Wszystko za sprawą Jima McDougala, dewelopera z politycznymi ambicjami. McDougal i jego żona wspólnie z Clintonami pożyczyli 203 tysiące dolarów na zakup 93 hektarów ziemi nad rzeką White w Arkansas – majątek w posiadanie objęła spółka Whitewater, powołana przez oba małżeństwa. McDougal liczył, że zdoła sprzedać ziemię jako działki na domki letniskowe rosnącej wyższej klasie średniej ze stolicy stanu, Little Rock. Projekt nie miał szans się powieść – ziemia była po złej stronie rzeki: by dojechać do działek z Little Rock albo dostać się z nich do najbliższego sklepu, trzeba było sporo się najeździć. Ostatecznie pomysł biznesowy na Whitewater został wykończony przez wzrost stóp procentowych w latach 80. McDougal inwestował w kolejne przedsięwzięcia. Nie tylko w nieruchomości, ale także w niewielkie, lokalne instytucje finansowe. Zarządzanie nimi też nie szło mu najlepiej – by pokrywać straty, angażował się w działania coraz bardziej ryzykowne, wątpliwe, a wreszcie bezprawne.

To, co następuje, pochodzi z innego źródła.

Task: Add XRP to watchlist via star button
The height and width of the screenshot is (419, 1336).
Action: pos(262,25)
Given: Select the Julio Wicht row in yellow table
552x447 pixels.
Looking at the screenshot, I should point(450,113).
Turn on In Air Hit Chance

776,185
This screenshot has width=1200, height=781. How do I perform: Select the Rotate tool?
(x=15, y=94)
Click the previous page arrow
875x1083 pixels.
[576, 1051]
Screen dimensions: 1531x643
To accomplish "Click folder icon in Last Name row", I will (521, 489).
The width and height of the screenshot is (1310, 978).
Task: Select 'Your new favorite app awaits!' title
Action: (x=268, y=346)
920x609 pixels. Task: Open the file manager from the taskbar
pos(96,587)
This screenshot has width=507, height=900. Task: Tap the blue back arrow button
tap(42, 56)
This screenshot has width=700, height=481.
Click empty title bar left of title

Clintonowie nie mieli nic wspólnego z innymi niż Whitewater przedsięwzięciami McDougala, na biznesowej współpracy z nim stracili pieniądze. Nie wycofali jednak swoich udziałów z Whitewater aż do lat 90. Gdy McDougalem i jego wspólnikami zainteresowały się organy ścigania, ci zaczęli wymieniać nazwisko Clintona. Przedsiębiorca Jim Dale twierdził na przykład, że Clinton jako gubernator Arkansas naciskał na niego, by udzielił pożyczki Susan McDougal. Sprawa wypłynęła w trakcie kampanii wyborczej w 1992 r., nie zaszkodziła jednak Clintonowi, wbrew sondażom pokonał George’a H. Busha. Wydawało się, że sprawa jest zamknięta.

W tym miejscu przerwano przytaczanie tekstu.